Singapore’s stock exchange can no longer count on an onslaught of new listings to drive revenues. Almost all the big blue-chips are already listed.
Foreign stocks, most notoriously the so-called S-chips that list mainland Chinese businesses of variable merit in Singapore, have fallen out of favour among local investors.
The Reits market, a Singapore mainstay, is hampered by the fact that almost all the good commercial real estate in Singapore is already securitized.
And a hoped-for generation of entrepreneur-driven local companies has largely failed to materialize – and where it has arrived, such as in tech, those entrepreneurs tend to find Nasdaq just as appealing a prospect as the SGX.

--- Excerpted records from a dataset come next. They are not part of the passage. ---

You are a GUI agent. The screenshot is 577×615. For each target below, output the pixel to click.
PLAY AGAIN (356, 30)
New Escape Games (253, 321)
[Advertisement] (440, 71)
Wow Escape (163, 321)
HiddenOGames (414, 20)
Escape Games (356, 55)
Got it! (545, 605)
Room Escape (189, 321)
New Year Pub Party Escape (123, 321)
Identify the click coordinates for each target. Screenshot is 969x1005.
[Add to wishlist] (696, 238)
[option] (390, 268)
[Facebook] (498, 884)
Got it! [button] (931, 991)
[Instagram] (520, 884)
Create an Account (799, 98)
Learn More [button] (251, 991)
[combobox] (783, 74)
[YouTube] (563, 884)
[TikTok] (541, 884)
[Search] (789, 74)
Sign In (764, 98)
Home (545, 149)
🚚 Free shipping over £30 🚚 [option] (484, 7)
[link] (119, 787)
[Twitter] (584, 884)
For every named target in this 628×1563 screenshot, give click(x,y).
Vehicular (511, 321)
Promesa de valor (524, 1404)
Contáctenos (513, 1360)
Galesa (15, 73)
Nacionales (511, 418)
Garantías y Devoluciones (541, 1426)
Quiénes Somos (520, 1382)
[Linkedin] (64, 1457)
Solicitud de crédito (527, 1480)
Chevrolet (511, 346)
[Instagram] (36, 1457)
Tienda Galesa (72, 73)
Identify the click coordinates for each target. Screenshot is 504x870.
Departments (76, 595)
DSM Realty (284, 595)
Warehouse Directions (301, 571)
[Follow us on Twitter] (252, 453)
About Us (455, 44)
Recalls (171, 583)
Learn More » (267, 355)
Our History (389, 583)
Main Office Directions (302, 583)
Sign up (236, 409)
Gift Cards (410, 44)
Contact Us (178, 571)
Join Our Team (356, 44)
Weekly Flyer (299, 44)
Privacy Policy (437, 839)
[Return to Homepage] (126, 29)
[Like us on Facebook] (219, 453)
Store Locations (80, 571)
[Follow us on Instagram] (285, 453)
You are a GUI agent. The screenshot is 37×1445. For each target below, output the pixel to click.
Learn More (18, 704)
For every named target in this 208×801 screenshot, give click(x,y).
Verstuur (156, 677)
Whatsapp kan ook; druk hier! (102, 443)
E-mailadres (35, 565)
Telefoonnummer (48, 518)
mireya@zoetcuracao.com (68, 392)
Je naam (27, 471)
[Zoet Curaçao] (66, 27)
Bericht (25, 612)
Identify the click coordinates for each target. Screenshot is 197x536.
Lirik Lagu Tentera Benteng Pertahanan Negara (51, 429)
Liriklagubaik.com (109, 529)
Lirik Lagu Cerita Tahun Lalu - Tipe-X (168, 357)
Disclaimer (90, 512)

In fact, if anything, the trend is not towards new listings but delisting of existing ones.
On top of that, the natural answer to that quandary – buy foreign stock exchanges and consolidate – has been proven to be prohibitively difficult, by the SGX itself. In late 2010, the then-CEO Magnus Bocker, a veteran of no less than nine international exchange combinations at the time, launched a bid for the Australian Stock Exchange. People warned that, no matter how good the synergies might look, Australian protectionism would nix the deal, and so it proved: Bocker’s vision of regional consolidation was much more difficult to realize in Asia than in Europe, or even across the Atlantic.
So what to do? The SGX’s bid for Baltic Exchange, a deal whose terms were formally agreed on August 22, gives us an answer – and it’s a not dissimilar answer to one reached by the rival Hong Kong stock exchange. If you can’t grow through stocks, try another asset class.